Find the line containing "The width and height of the screenshot is (499, 439)." in the listing below; reproduce it and every line after, exactly. Skip pictures.

══════════════════════════════

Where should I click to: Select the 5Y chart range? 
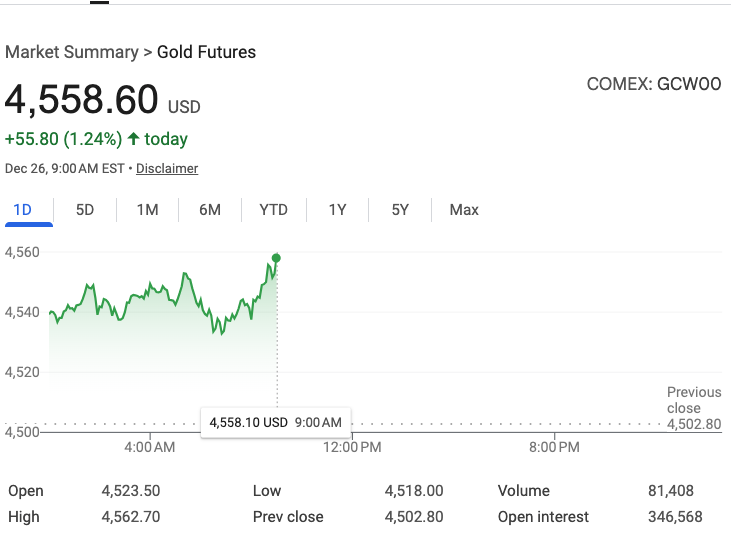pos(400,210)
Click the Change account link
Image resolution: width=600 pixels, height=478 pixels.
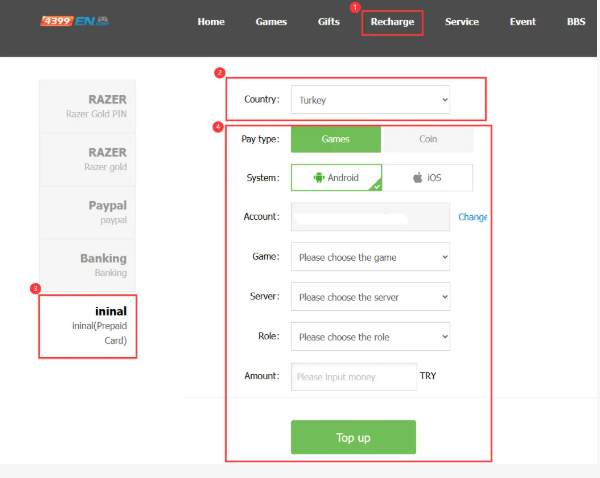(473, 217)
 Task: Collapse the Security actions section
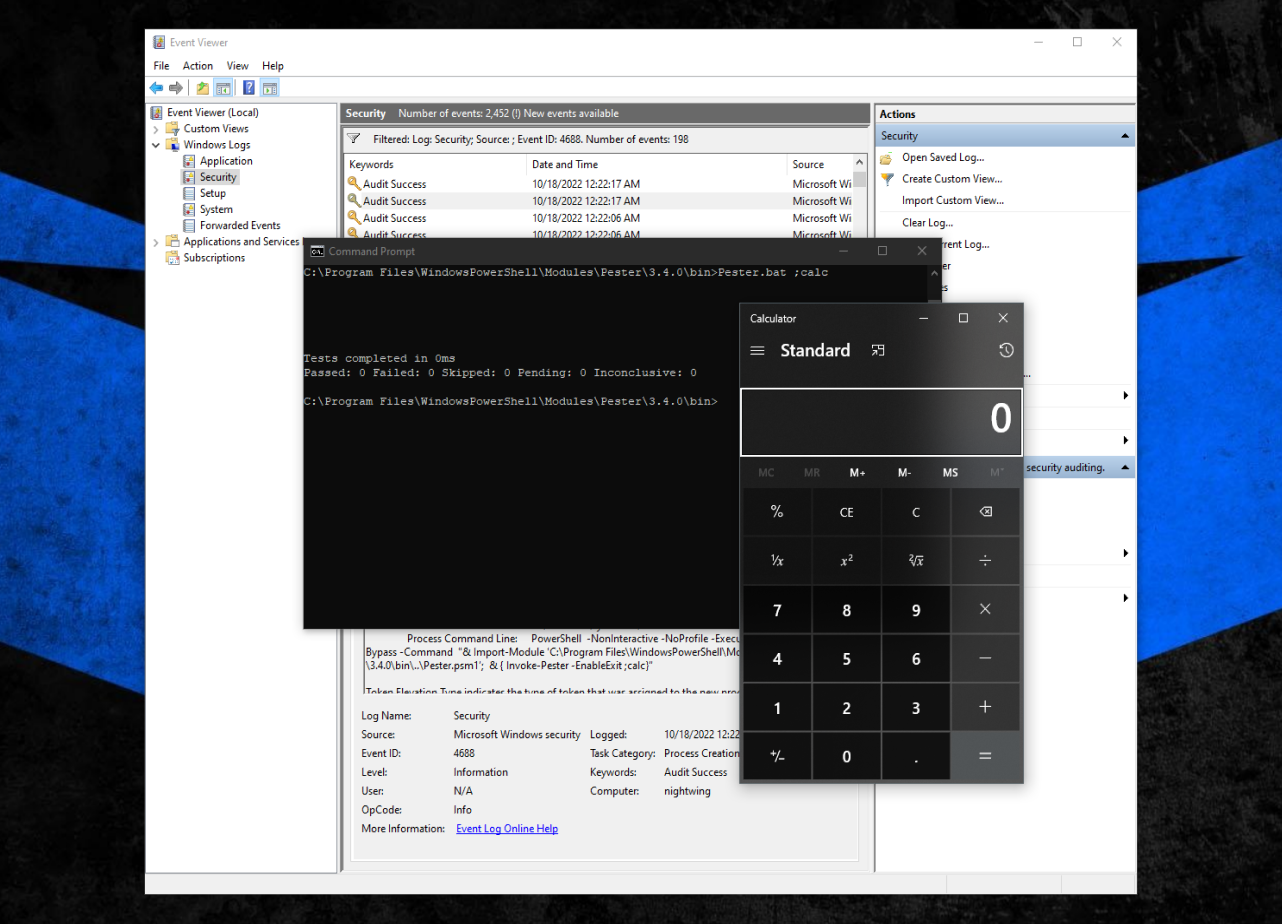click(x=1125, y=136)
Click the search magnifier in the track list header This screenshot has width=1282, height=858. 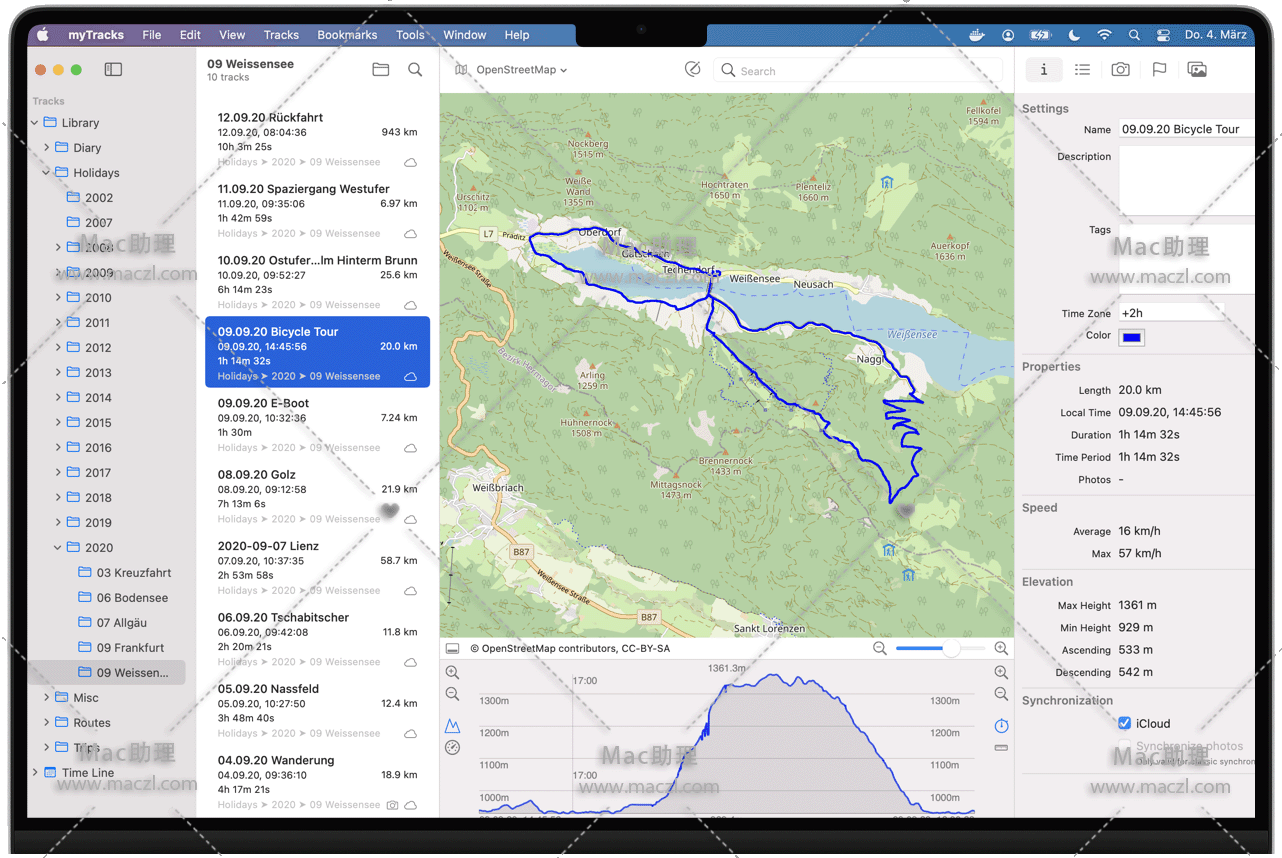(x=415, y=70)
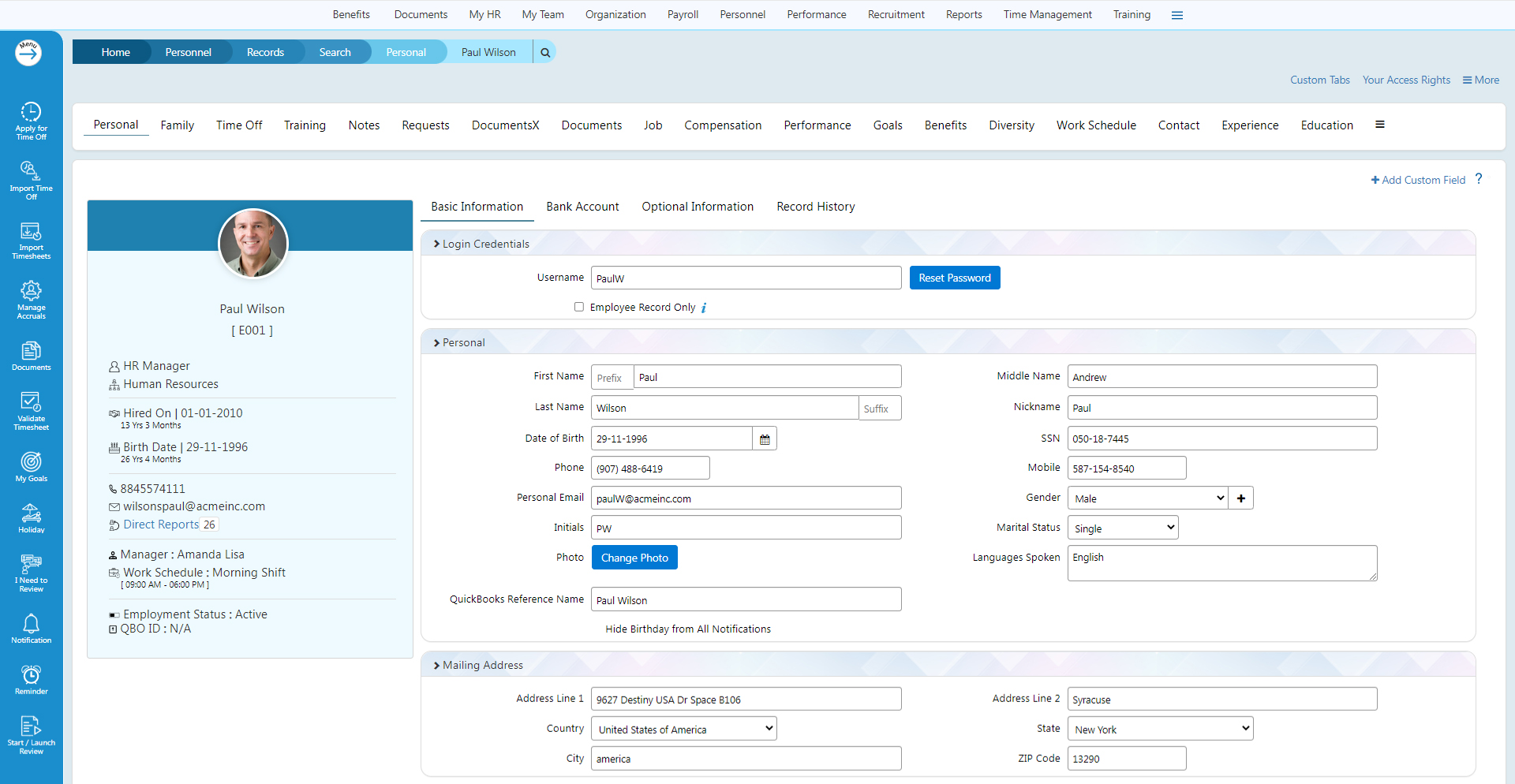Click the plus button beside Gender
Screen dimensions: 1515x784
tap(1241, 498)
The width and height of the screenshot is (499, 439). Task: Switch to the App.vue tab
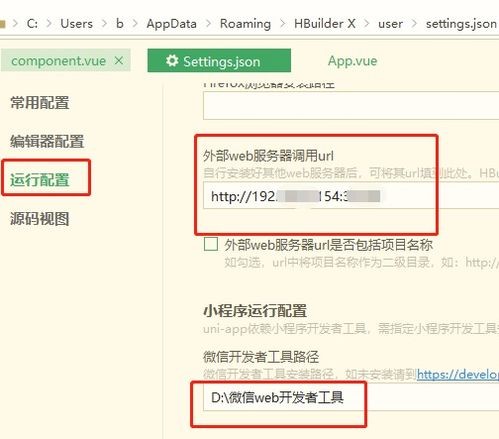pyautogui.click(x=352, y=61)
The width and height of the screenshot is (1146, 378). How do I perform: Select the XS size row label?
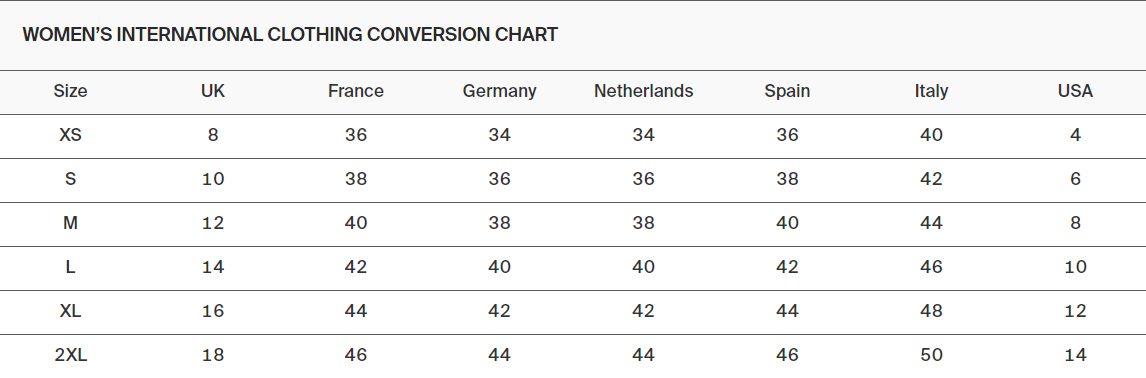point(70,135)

══════════════════════════════

◆ Result for this task
The width and height of the screenshot is (499, 439). Task: Switch to the App.vue tab
pyautogui.click(x=352, y=61)
The width and height of the screenshot is (1146, 378). How do I perform: Select the XS size row label?
point(70,135)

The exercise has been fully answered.